REQUIRED ACTION. Copy exactly, and only, the lines from the line containing "in the heading" through the last line of the records below, both included, and leave out any pictures.

THE INPUT.
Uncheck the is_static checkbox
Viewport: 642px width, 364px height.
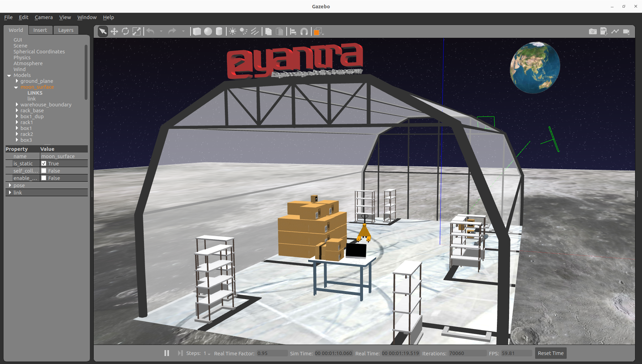44,163
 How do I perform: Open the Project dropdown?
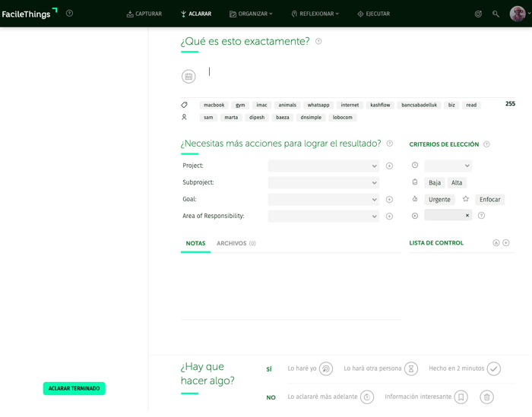[323, 166]
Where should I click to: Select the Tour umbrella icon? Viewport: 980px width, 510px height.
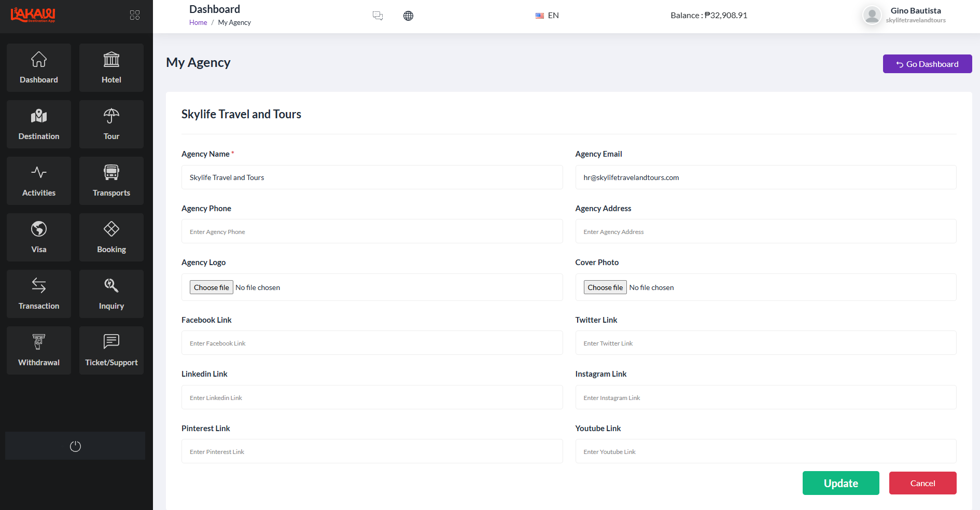(111, 116)
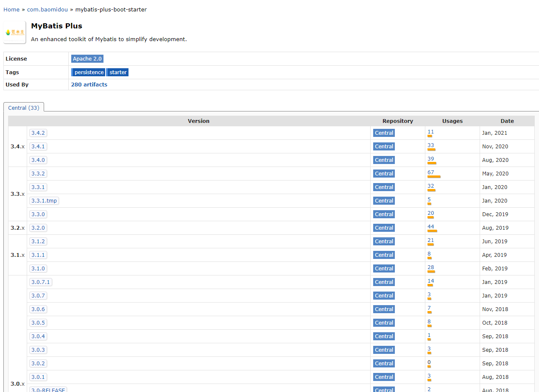Open the starter tag
Screen dimensions: 539x392
pos(117,72)
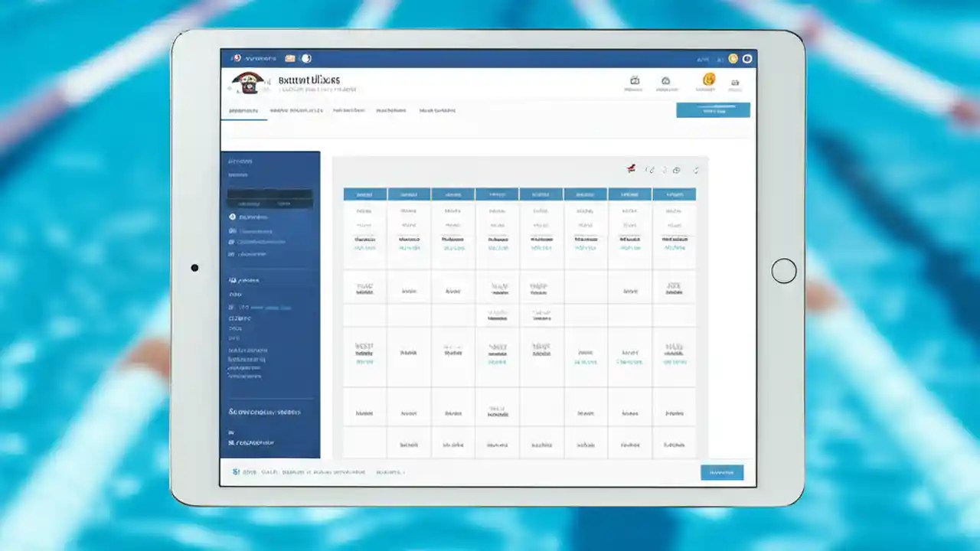
Task: Toggle the yellow status circle in the top bar
Action: (733, 59)
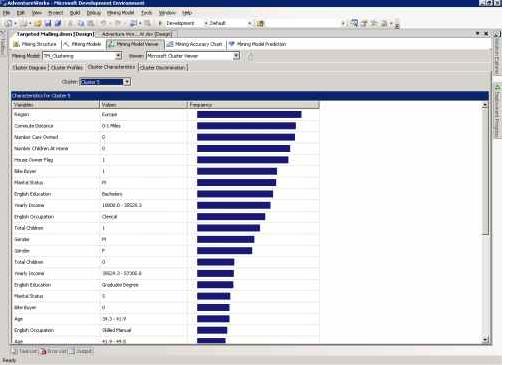Sort by the Frequency column header
Image resolution: width=505 pixels, height=365 pixels.
tap(253, 105)
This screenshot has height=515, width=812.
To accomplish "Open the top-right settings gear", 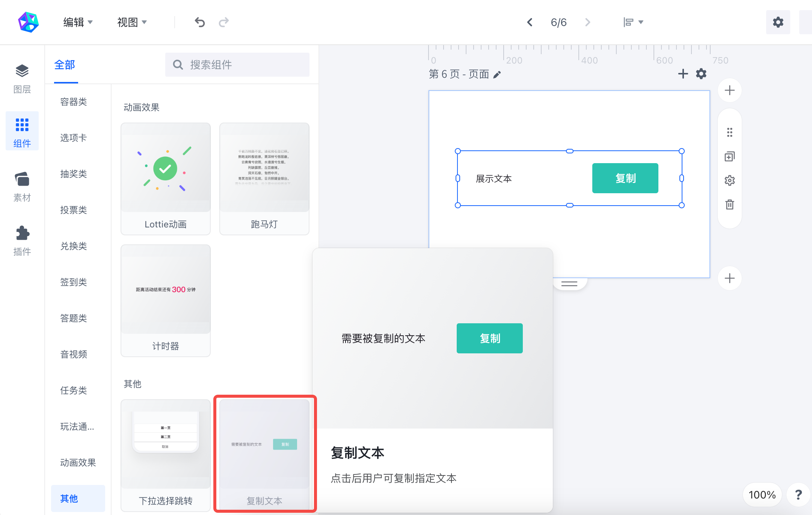I will [778, 22].
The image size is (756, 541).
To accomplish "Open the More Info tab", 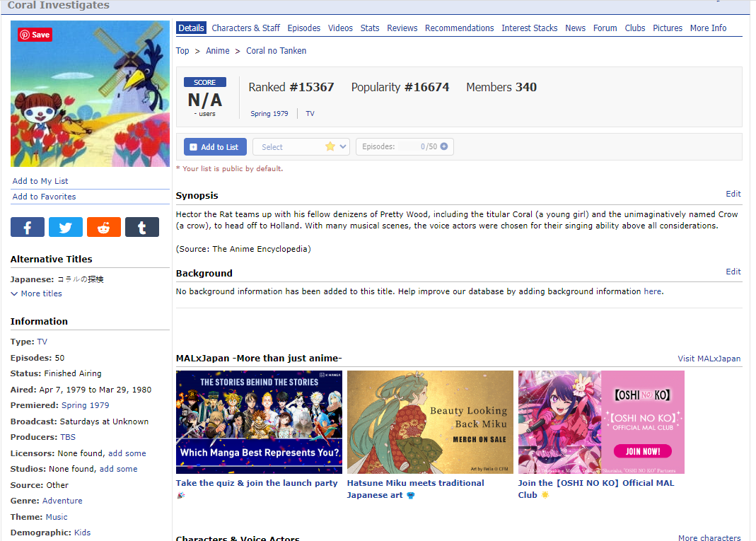I will point(708,28).
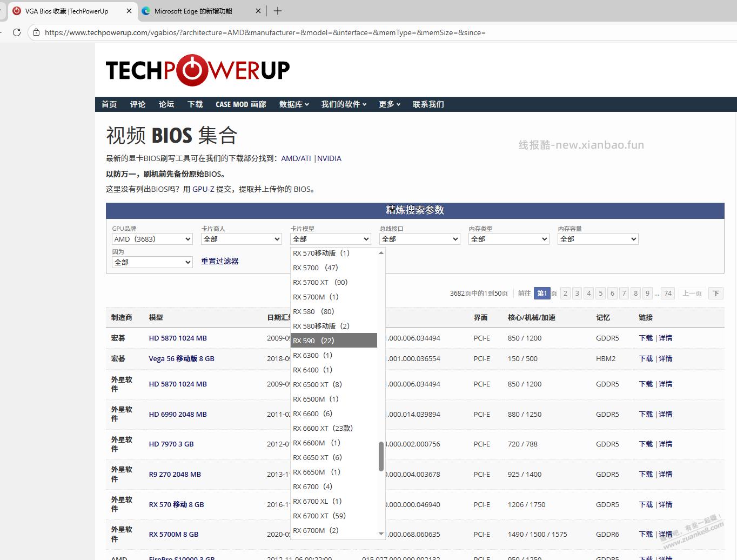Click the down scroll arrow in the model list
This screenshot has width=737, height=560.
click(381, 534)

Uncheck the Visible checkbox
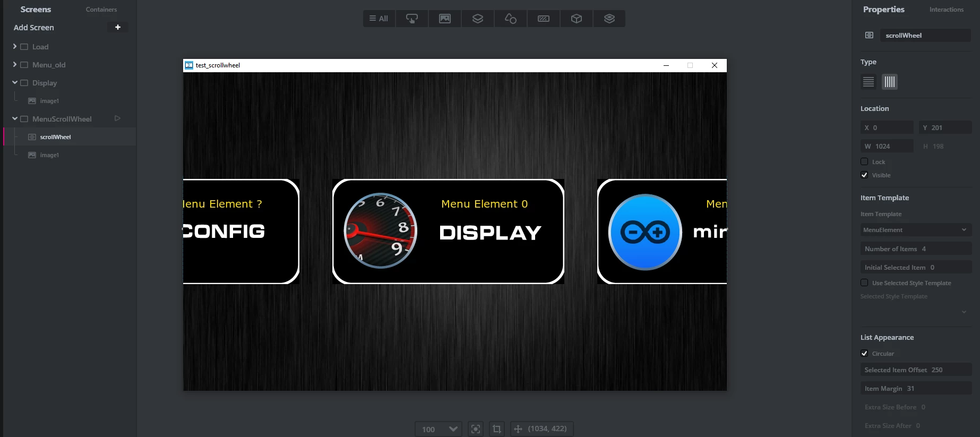[864, 175]
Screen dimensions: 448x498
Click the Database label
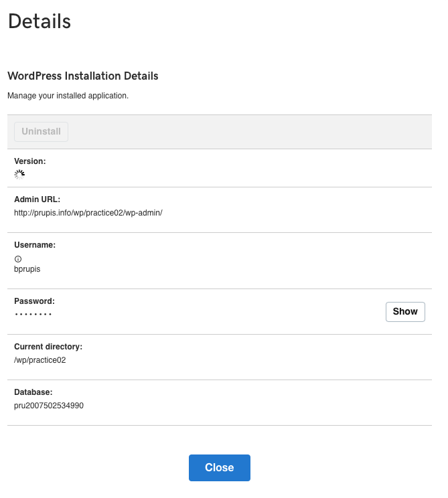[x=33, y=392]
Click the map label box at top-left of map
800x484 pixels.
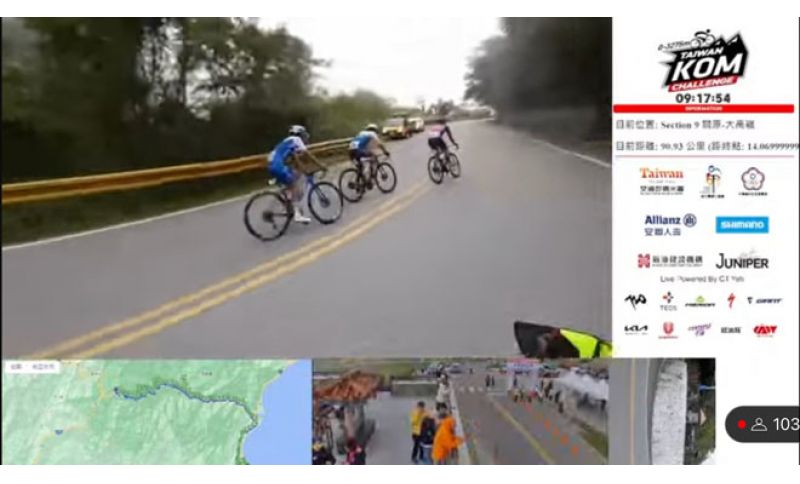tap(35, 367)
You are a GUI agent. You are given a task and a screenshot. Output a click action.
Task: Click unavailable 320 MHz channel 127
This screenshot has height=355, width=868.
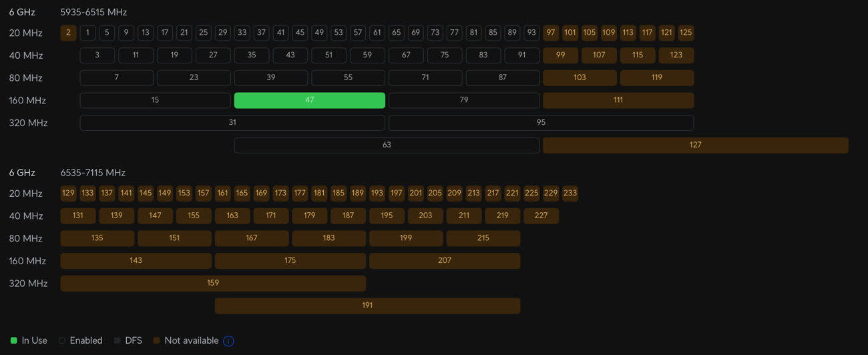(x=696, y=145)
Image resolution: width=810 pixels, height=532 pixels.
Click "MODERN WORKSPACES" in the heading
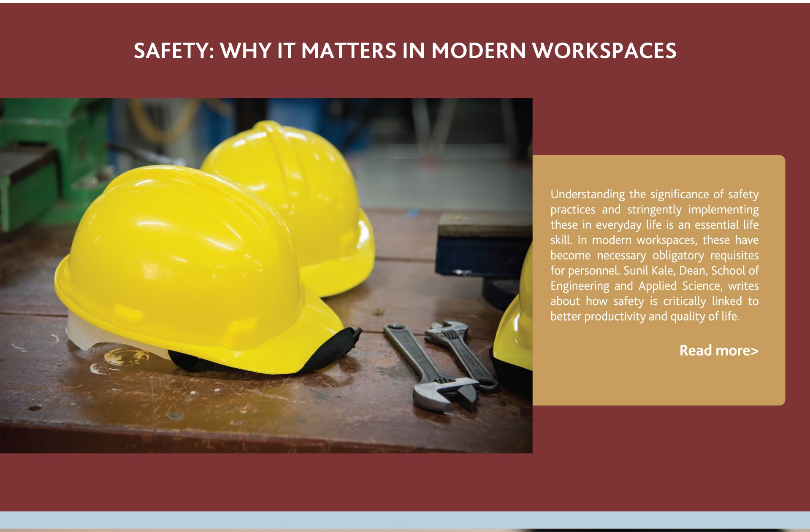[554, 51]
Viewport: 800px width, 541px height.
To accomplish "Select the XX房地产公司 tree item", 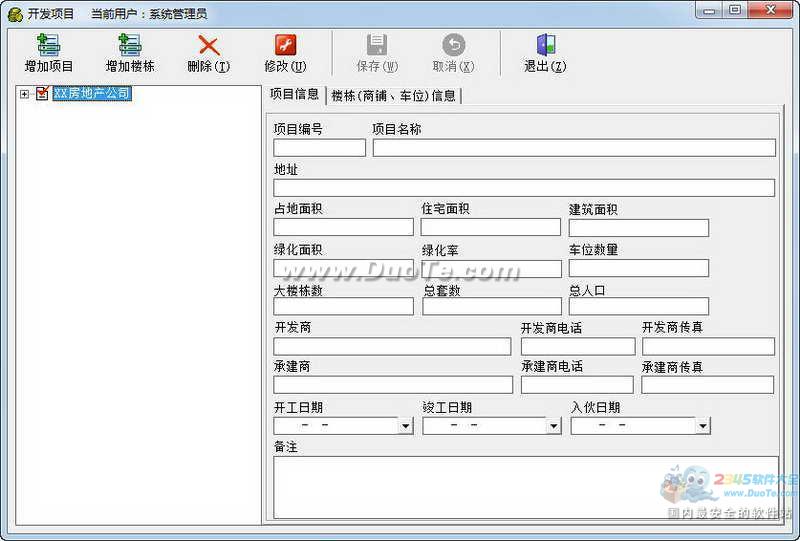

ANSWER TO THE EXERCISE.
Click "MODERN WORKSPACES" in the heading
[554, 51]
Viewport: 800px width, 541px height.
To accomplish "Select the XX房地产公司 tree item", 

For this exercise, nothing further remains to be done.